De façon à éviter tout esprit de compétition dommageable et le risque de nouvelles divisions, les Eglises s’engagent à:
- "parler de nos initiatives en matière d’évangélisation avec les autres Eglises,
- conclure des accords sur ce sujet
.

* Oecuménisme: «agir ensemble à tous les niveaux de la vie de l'Église», «prier les uns pour les autres», «tendre vers le but de la communion eucharistique», poursuivre le dialogue oecuménique. Les Eglises européennes s'engagent à pratiquer l’oecuménisme entre elles dans le but ultime d’atteindre un jour la communion eucharistique. Les Eglises ont vocation à témoigner ensemble de l’Evangile.

* Autres religions: les Eglises s’engagent à:
- "reconnaître aux personnes comme aux communautés la liberté de religion et la liberté de conscience et à
- veiller à ce que chacun puisse pratiquer sa religion ou suivre sa vision du monde, individuellement et collectivement, en privé comme en public, dans le cadre du droit en vigueur."
Les Eglises européennes veulent être ouvertes "à la discussion avec toutes les personnes de bonne volonté, poursuivre avec elles des objectifs qui leur sont communs et leur témoigner de la foi chrétienne".
Le dialogue avec le judaïsme est privilégié.
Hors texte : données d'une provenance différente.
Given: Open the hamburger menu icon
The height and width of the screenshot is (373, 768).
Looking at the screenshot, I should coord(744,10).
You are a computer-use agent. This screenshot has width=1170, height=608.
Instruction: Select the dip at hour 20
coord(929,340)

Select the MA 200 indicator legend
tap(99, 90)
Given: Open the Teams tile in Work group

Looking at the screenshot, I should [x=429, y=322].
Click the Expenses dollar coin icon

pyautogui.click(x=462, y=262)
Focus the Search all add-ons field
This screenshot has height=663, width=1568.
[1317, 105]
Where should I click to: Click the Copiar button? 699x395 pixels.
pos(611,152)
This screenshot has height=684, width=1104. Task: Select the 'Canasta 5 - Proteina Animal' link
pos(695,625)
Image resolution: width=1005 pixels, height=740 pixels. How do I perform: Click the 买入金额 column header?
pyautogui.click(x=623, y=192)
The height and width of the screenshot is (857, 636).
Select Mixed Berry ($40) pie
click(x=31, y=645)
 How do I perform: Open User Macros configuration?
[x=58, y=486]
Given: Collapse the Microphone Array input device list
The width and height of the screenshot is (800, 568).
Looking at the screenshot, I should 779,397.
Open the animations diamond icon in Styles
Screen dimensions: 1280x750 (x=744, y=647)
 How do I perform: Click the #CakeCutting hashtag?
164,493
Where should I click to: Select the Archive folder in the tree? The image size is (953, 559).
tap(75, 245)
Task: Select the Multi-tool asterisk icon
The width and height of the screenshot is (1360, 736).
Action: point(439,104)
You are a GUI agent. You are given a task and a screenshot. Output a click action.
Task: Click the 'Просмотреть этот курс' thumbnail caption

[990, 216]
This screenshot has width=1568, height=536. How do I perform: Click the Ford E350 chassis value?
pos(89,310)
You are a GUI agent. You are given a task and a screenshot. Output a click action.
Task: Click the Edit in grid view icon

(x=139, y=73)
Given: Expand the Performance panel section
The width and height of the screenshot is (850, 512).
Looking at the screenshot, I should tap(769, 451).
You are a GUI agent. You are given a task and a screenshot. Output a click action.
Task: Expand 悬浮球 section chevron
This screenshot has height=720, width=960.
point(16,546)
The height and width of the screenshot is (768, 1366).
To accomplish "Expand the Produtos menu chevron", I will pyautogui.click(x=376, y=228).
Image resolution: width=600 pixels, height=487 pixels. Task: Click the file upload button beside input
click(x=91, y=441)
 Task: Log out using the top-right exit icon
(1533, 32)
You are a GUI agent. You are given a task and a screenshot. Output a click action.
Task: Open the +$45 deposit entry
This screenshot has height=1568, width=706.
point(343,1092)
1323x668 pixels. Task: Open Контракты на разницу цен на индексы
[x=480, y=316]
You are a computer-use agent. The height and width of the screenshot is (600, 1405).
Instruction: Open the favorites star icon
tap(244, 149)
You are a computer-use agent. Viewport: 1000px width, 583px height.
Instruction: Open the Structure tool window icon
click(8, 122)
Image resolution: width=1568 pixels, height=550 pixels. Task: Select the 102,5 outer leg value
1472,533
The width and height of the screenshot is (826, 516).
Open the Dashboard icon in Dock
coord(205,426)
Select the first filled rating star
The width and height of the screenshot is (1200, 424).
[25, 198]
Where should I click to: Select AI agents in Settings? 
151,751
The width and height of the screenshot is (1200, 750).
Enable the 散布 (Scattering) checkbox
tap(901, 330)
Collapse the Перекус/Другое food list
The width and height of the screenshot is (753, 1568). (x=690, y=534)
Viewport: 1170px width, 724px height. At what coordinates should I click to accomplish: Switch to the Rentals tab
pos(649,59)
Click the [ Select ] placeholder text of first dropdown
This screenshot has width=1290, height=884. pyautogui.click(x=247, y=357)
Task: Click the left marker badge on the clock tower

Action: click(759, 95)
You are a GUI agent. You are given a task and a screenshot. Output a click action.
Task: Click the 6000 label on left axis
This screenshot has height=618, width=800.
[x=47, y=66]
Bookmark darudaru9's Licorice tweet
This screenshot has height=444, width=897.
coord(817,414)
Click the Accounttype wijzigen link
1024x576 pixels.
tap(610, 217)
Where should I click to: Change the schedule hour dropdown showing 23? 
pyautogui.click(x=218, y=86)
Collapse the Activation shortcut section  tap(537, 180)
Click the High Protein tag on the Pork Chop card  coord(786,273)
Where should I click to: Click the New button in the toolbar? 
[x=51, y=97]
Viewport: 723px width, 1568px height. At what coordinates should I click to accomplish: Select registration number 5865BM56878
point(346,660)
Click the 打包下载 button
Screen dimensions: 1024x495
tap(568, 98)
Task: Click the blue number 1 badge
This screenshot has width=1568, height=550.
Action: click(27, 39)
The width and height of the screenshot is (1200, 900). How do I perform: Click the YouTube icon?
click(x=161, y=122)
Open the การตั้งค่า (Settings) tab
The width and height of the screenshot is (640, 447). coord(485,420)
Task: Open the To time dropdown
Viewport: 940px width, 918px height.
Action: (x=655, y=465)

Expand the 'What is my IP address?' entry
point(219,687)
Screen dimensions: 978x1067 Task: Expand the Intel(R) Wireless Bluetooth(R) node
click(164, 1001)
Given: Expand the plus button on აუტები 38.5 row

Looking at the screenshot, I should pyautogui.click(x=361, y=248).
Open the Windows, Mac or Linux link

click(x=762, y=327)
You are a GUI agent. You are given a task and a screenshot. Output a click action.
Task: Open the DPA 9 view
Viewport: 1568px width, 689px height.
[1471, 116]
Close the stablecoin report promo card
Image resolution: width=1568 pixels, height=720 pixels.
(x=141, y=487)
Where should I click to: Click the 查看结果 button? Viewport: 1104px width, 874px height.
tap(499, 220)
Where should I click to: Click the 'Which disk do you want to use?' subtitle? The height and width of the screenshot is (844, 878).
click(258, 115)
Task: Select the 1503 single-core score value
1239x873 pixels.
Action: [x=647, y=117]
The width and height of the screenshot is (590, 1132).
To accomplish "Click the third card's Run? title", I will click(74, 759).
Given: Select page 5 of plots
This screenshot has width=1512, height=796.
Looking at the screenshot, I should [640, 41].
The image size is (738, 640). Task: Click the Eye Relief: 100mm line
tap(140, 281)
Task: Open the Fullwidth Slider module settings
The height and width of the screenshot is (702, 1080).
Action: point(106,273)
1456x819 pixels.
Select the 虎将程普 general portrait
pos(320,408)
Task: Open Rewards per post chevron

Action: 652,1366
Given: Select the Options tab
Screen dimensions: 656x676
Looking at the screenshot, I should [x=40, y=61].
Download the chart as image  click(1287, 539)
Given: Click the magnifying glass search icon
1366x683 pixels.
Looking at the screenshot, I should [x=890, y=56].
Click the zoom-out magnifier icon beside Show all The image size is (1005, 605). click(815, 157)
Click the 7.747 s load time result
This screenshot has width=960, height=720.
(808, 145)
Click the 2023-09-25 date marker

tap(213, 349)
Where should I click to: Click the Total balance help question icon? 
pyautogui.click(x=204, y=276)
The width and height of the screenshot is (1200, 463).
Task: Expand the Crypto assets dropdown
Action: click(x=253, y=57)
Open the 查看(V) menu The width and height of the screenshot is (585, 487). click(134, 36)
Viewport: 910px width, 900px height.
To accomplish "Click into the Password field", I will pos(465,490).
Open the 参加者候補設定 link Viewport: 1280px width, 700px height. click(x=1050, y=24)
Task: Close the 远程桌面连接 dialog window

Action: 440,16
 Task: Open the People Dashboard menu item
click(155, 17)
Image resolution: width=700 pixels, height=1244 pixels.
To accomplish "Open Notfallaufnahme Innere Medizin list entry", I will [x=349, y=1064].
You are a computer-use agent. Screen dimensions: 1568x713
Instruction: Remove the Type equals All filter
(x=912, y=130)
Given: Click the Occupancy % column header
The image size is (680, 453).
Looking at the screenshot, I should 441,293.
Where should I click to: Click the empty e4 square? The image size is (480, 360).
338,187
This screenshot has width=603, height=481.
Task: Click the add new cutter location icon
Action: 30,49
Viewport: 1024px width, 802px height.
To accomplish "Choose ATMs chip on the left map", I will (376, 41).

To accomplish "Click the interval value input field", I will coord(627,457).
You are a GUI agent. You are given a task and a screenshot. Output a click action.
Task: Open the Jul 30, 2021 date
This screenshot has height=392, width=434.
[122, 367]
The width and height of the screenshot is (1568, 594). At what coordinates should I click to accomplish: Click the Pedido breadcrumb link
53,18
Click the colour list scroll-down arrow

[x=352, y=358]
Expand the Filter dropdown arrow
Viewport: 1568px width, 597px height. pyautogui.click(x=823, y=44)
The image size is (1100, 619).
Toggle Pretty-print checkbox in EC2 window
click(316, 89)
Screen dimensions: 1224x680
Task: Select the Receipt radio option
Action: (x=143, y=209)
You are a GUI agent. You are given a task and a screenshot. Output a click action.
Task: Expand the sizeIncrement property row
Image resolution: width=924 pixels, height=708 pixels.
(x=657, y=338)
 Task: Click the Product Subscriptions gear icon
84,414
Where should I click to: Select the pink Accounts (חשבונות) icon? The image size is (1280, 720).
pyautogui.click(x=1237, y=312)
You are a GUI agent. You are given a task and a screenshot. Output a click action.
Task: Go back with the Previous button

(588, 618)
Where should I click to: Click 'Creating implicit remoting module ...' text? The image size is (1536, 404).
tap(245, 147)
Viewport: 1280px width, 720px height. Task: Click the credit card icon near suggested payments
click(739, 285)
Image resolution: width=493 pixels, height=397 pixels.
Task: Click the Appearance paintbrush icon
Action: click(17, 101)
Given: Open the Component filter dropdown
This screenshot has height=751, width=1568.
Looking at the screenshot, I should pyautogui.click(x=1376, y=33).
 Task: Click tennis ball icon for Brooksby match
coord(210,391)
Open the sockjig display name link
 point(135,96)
Les Eglises s’engagent à:
- combattre l'antisémitisme, l'antijudaïsme dans l'Eglise et la société,
- intensifier le dialogue «avec nos frères et soeurs juifs».
En outre, la charte invite à des relations avec l'Islam et à la rencontre d'autres religions et spiritualités. Les Eglises s’engagent à:
- aller à la rencontre des musulmans «avec une attitude d'estime» et «travailler avec eux à des objectifs communs», reconnaître «la liberté de religion et de conscience» des autres croyants et aider à la garantir en Europe.
Les Eglises s'engagent en outre à:
- refuser les conversions «par pression morale ou incitations matérielles»,
- n'empêcher personne de se convertir «selon sa libre décision».

* Politique européenne: En plus de leurs missions théologiques et spirituelles, les Eglises veulent aussi coopérer à l'unification de l'Europe. Sous cet angle, la Charte en gage les Eglises à défendre la responsabilité sociale, «les valeurs fondamentales» et à refuser «toute tentative d'abuser de la religion et de l'Église à des fins ethniques et nationalistes», à renforcer la place des femmes, mettre l'accent «sur une qualité de vie responsable et durable» pour la sauvegarde de la création.

Les premières réactions

Quelques jours avant la rencontre, le pasteur Jean-Arnold de Clermont, président de la Fédération protestante de France, déclarait dans les colonnes du quotidien "Les Dernières nouvelles d'Alsace". "J'attache une très grande importance à la rencontre elle-même, d'autant plus qu'elle sera, en parallèle, une rencontre de jeunes Européens. Il est bon de dire que catholiques, protestants et orthodoxes ont à jouer un rôle important dans la société européenne, parce que ce continent a été forgé dans une histoire où les religions chrétienne, juive et musulmane se sont confrontées mais ont aussi dialogué. Quant à la Charte, je crains un peu le "flop". L'intention est excellente, qui est de dire quelles sont les valeurs essentielles autour desquelles nous nous retrouvons. Mais la Charte n'a pas pu faire l'économie des tensions très fortes entre un certain nationalisme orthodoxe, surtout russe, et notre monde occidental très libéral, peut-être trop."

La construction de l’Europe ne peut pas se faire sans tenir compte de ses racines chrétiennes, rappelle le pape Jean Paul II dans un message adressé au cardinal Miloslav Vlk, ancien président du Conseil des Conférences Episcopales d’Europe - le CCEE -, présent à la rencontre oecuménique de Strasbourg.

"L’Europe ne peut pas se construire en rejetant la spiritualité chrétienne dont elle est imprégnée", écrit Jean Paul II dans son message. "Tissée de différentes cultures, traditions et valeurs liées aux pays qui la composent, l’Europe ne peut être ni comprise ni édifiée sans tenir compte des racines qui font son identité originale", explique le pape. Pour affronter cet important objectif, il invite à une plus "intense" collaboration "à tous les niveaux sociaux et ecclésiaux" et à un "approfondissement" du dialogue.